Alla metà del ‘400 Montefalco era soltanto un villaggio; tra le campagne e all’interno delle mura avanzavano dei frati francescani con una semplice tonaca, tessuta con della lana grezza, di colore cenerino-grigio, ora più chiara ora più scura, in base alla lana che si aveva a disposizione. Alcuni di essi, i più attenti all’eredità del fondatore, indossavano ai piedi zoccoli di legno, motivo per cui venivano indicati con il nome di ‘zoccolanti’, e, ostili agli ideali di alcuni compagni, sedotti da una vita più agiata, erano inquieti di donar maggior decoro alla loro chiesa. Era appunto da qualche anno, dal 1442, che frate Antonio, eletto vicario provinciale, fremeva nell’utilizzare un’importante eredità, inizialmente destinata ai poveri, per restaurare, se non ricostruire, le fondamenta di una vecchia e diruta chiesa di campagna.

affresco benozzo gozzoli
cupola montefalco

Con gioia per i confratelli e dell’intero popolo, gli sforzi furono coronati: frate Antonio, giunto ben presto alla notizia che nella valle spoletina si muoveva un rinomato pittore, un certo Benozzo Gozzoli, decise di chiamarlo alla svelta e, affidandogli la decorazione della chiesetta, assistette a delle novità insolite, straordinarie per quei luoghi: la chiesa, così austera per la sua architettura, priva di immagini, finalmente non disponeva solo di un repertorio iconografico completo, ma di ornamenti alla moda: la Vergine non siede più in quei vecchi seggioloni con guglie, pinnacoli e colonnine alla gotica… è seduta in un trono dalla foggia antica, ricavato da un disegno di Donatello; la pala d’altare non è da meno, sfoggia tutta la nuova moda della ‘tabula quadrata’, e per anch’essa, niente più cimase né cuspidi… come predisse il grande Brunelleschi!
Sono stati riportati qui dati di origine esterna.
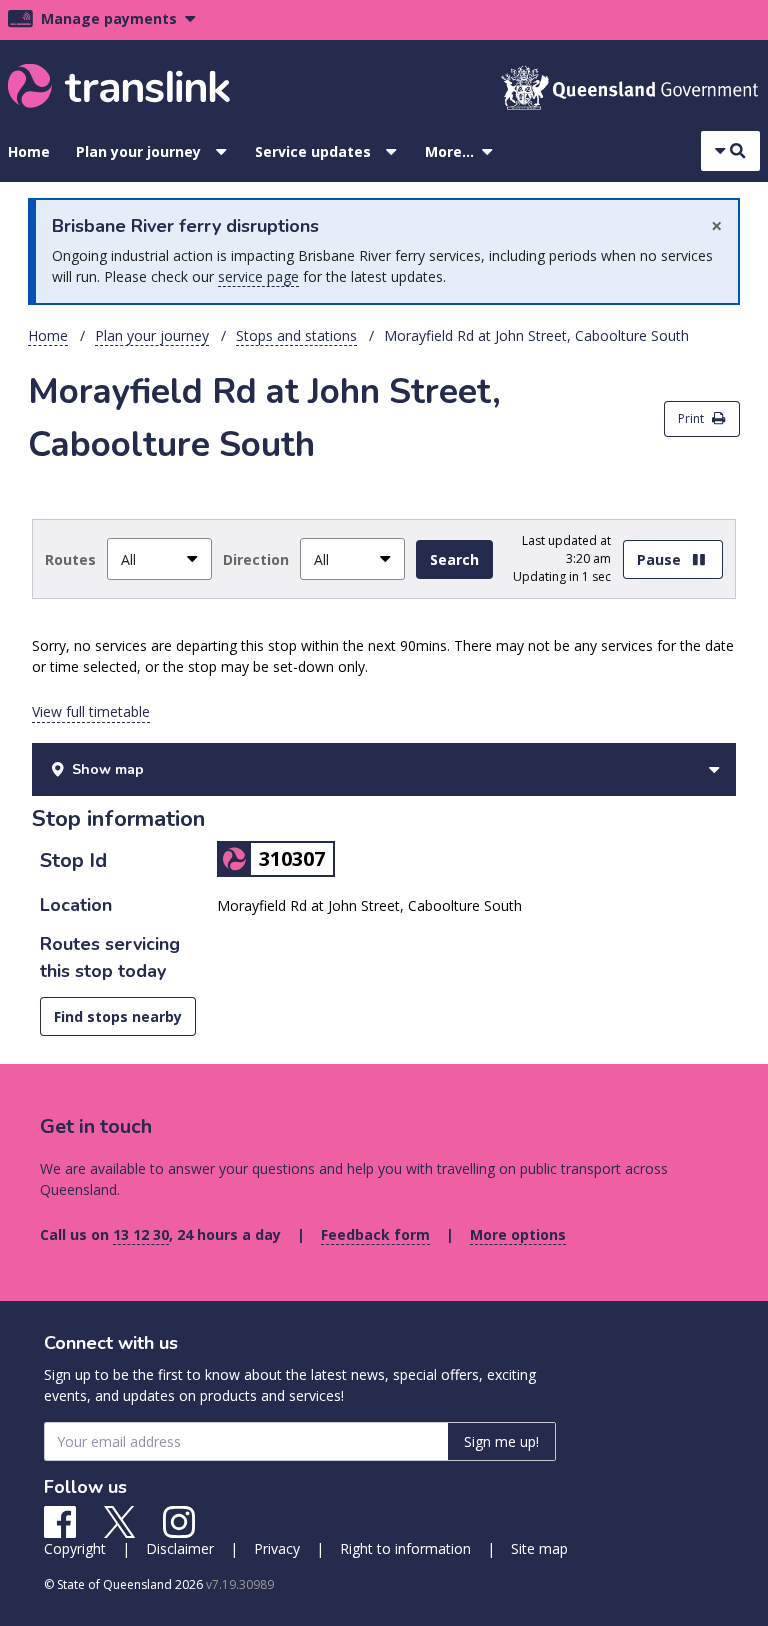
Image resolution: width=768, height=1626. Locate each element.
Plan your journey (138, 151)
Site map (539, 1548)
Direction (256, 559)
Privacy (277, 1548)
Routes (70, 559)
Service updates (313, 151)
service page (258, 276)
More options (518, 1234)
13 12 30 (141, 1234)
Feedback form (375, 1234)
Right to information (405, 1548)
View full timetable (91, 711)
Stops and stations (296, 335)
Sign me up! (501, 1441)
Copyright (75, 1548)
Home (29, 151)
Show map (108, 769)
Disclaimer (180, 1548)
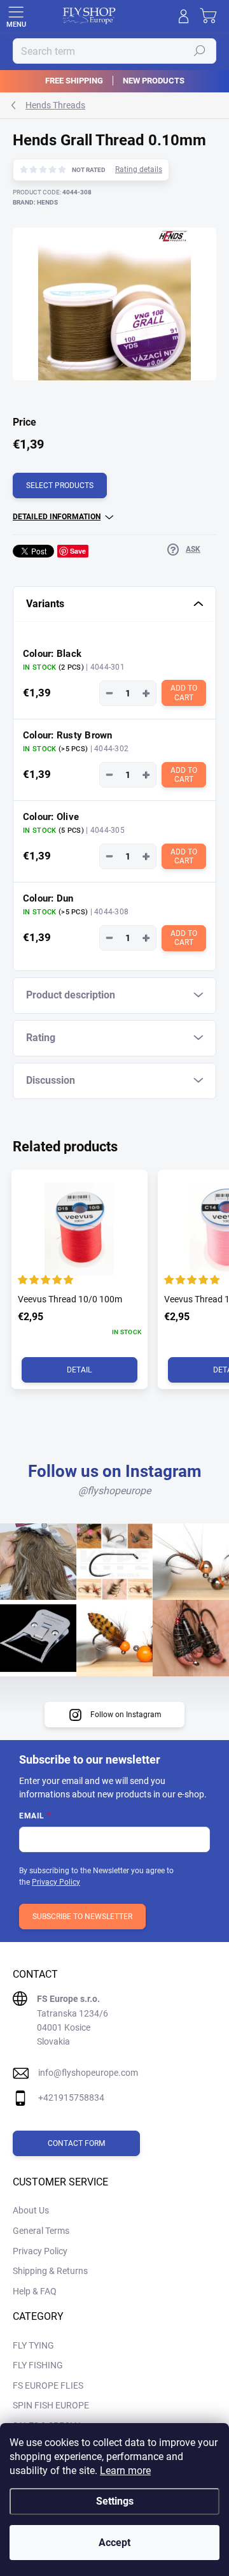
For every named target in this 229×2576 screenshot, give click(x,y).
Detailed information (57, 516)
Dal convento di San Fortunato a quello di San Francesco

Le voci corrono e sappiamo quanta importanza avesse a quei tempi la competizione tra artisti; ma non meno forte doveva essere la rivalità tra le comunità religiose; soprattutto quando entravano in giuoco questioni di prestigio. Era appunto quanto avveniva a Montefalco, dove le passate concessioni agli Osservanti, e, successivamente, la nuova e moderna decorazione della diruta pieve di S. Fortunato, mettevano in discussione il primato dei Conventuali, insediati da tempo, sin dal 1242, dentro le mura di Montefalco.
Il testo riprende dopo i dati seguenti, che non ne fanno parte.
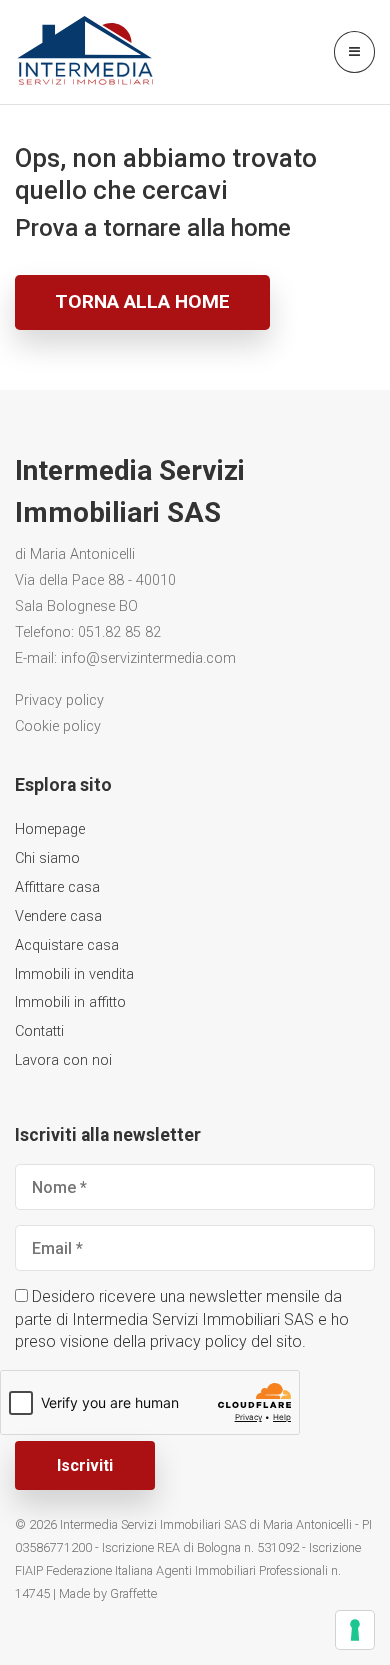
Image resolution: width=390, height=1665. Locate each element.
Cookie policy (58, 726)
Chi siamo (47, 858)
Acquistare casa (67, 945)
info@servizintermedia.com (148, 658)
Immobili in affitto (70, 1002)
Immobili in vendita (74, 974)
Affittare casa (57, 887)
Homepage (50, 829)
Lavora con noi (63, 1060)
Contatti (39, 1031)
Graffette (133, 1593)
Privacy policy (59, 700)
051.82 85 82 (119, 632)
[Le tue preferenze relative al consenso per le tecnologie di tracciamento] (355, 1630)
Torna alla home (142, 301)
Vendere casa (58, 916)
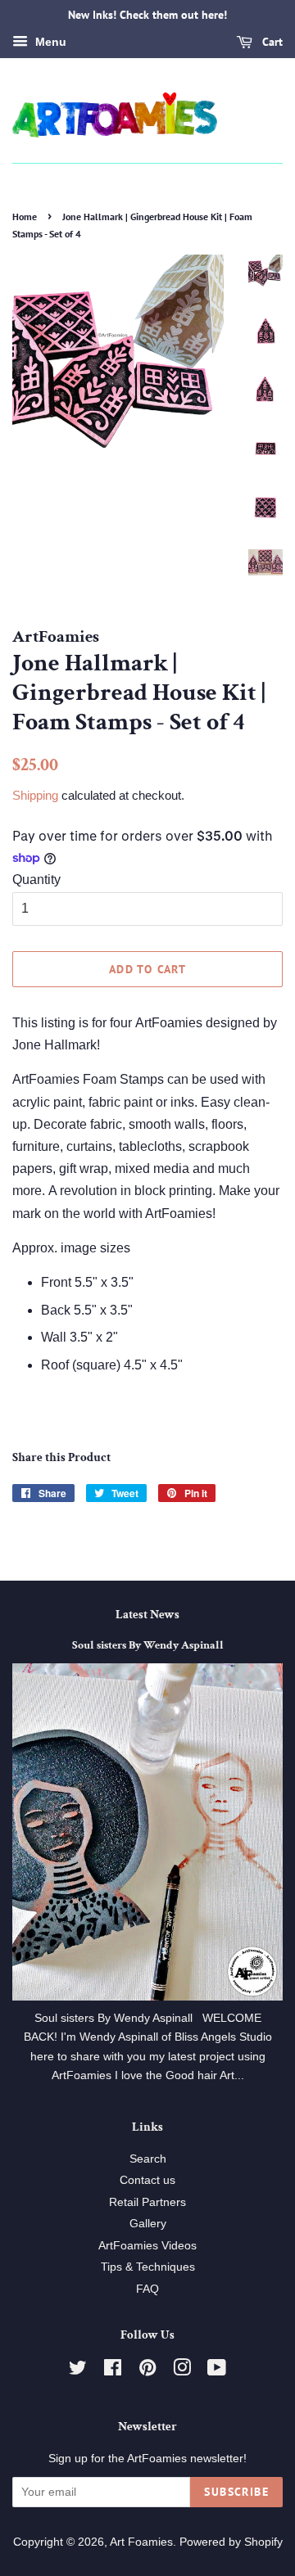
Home (24, 216)
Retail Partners (147, 2202)
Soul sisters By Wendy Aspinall (148, 1645)
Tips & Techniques (148, 2267)
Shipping (35, 795)
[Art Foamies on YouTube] (216, 2371)
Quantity (36, 879)
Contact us (147, 2180)
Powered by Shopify (231, 2542)
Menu (49, 41)
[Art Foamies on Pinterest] (147, 2371)
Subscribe (236, 2491)
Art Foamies (141, 2542)
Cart (271, 41)
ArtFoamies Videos (147, 2246)
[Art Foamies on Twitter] (78, 2371)
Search (147, 2159)
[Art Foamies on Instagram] (182, 2371)
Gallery (147, 2223)
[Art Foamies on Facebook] (112, 2371)
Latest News (147, 1614)
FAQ (147, 2289)
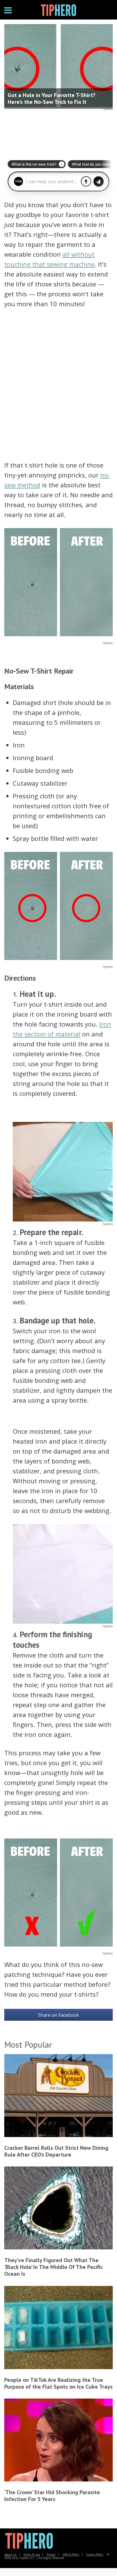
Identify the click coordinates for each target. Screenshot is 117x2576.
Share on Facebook (58, 2015)
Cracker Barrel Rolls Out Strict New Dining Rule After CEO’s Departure (56, 2151)
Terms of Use (31, 2554)
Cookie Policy (94, 2554)
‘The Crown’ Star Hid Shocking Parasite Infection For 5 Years (52, 2496)
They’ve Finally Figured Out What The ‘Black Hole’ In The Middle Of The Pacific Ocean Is (53, 2266)
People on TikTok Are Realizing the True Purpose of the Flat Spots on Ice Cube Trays (58, 2383)
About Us (10, 2554)
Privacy (51, 2554)
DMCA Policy (70, 2554)
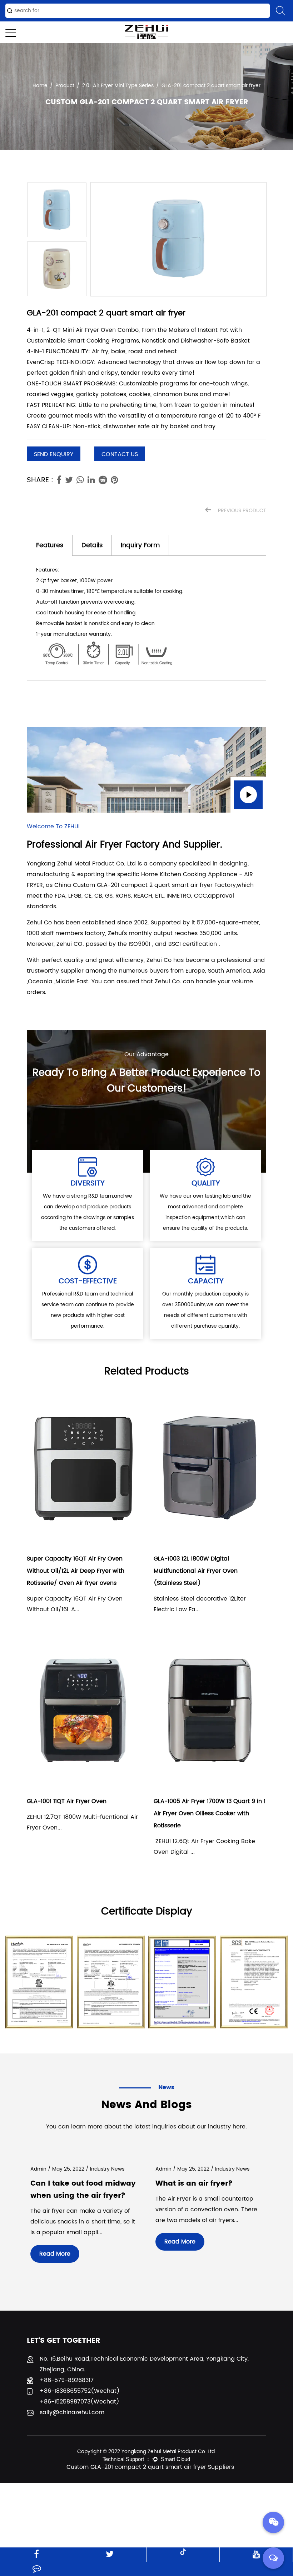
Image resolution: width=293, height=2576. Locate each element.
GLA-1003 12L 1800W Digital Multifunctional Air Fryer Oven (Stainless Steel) (196, 1571)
I frati, consapevoli di quanto un edificio sacro e arricchito da pregevoli immagini rendesse più gradevole la visita dei devoti, pronti a ritornandovi più volentieri, decisero di chiamare a sé l’artista fiorentino; lo accompagnarono in chiesa e gli mostrarono un edificio ridotto in pessime condizioni: le guerre ne avevano indebolito le fondamenta; gli affreschi erano ormai vecchi, non attraevano più quanto succedeva in passato: sul transetto era un antico crocifisso, dipinto da un collaboratore di Giotto, mentre alle pareti vi erano immagini di santi disposte con pittoresco disordine.
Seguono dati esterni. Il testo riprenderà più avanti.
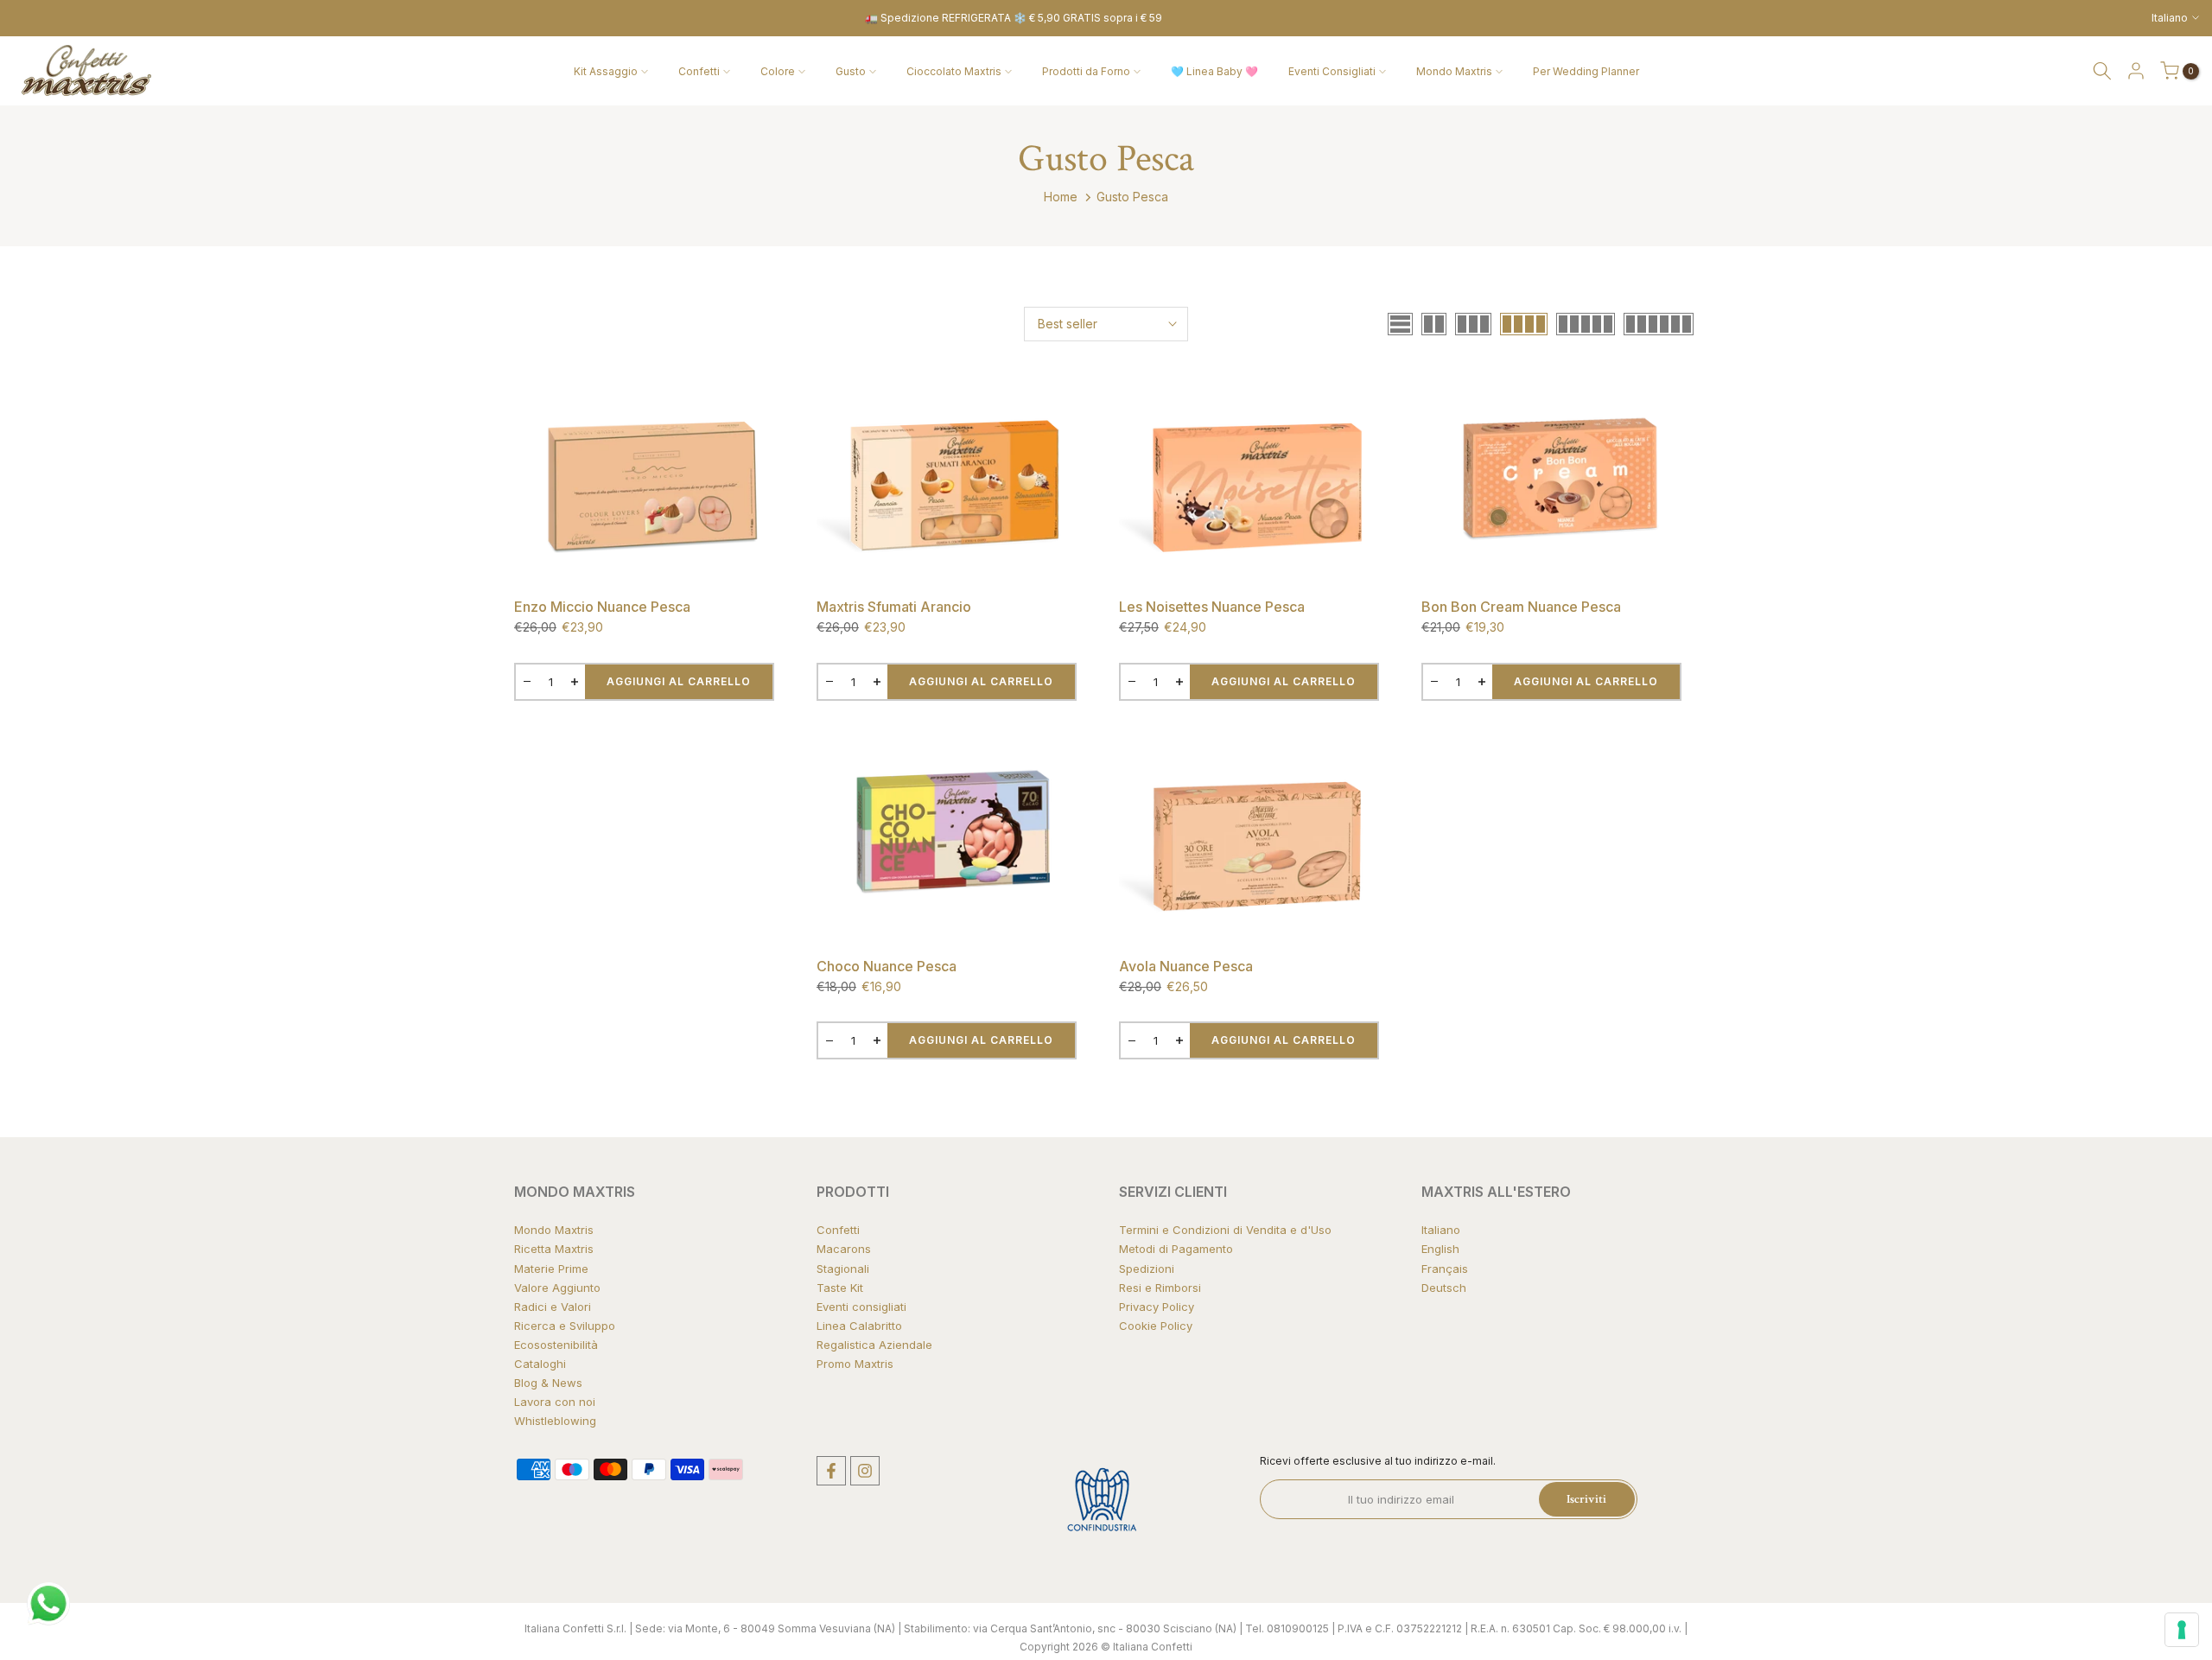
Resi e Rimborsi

Benozzo allora si armò di pennello e ne dipinse le pareti dietro l’altare maggiore, e nuovamente, con gran meraviglia, ridestò le pupille del popolo… la tradizione pittorica da loro conosciuta è nuovamente stravolta. Il modello proposto da Giotto, ad Assisi, viene totalmente abbandonato: le scene non corrono in orizzontale, come in una pellicola cinematografica, ma vanno da sopra verso sotto; e al suo interno, come nella Porta del Paradiso di Firenze, sono composte da più eventi in un’unica scena teatrale. Ma quanto più percosse i fedeli fu la possibilità di osservare, come in delle istantanee, una realistica veduta della valle, con il castello di Montefalco sulla cresta di un colle, Bevagna nella valle sottostante e, in fondo, le cittadine di Assisi e Spello, adagiate alle pendici del massiccio Subasio. Gli sguardi procedono e pare di vedere alcuni scorci di Firenze, con l’imponente Palazzo Vecchio, e Roma, con le fattezze dell’antica basilica di San Pietro.

Finiti i lavori Benozzo fodera i pennelli e parte per Viterbo, percorrerà le campagne e arriverà a Firenze, ma il suo lavoro diventerà una ‘fulgida sorgente di luce’ ed i suoi modelli rimisero in moto l’ingegno umbro, ‘ricavandone lumi e dottrina’.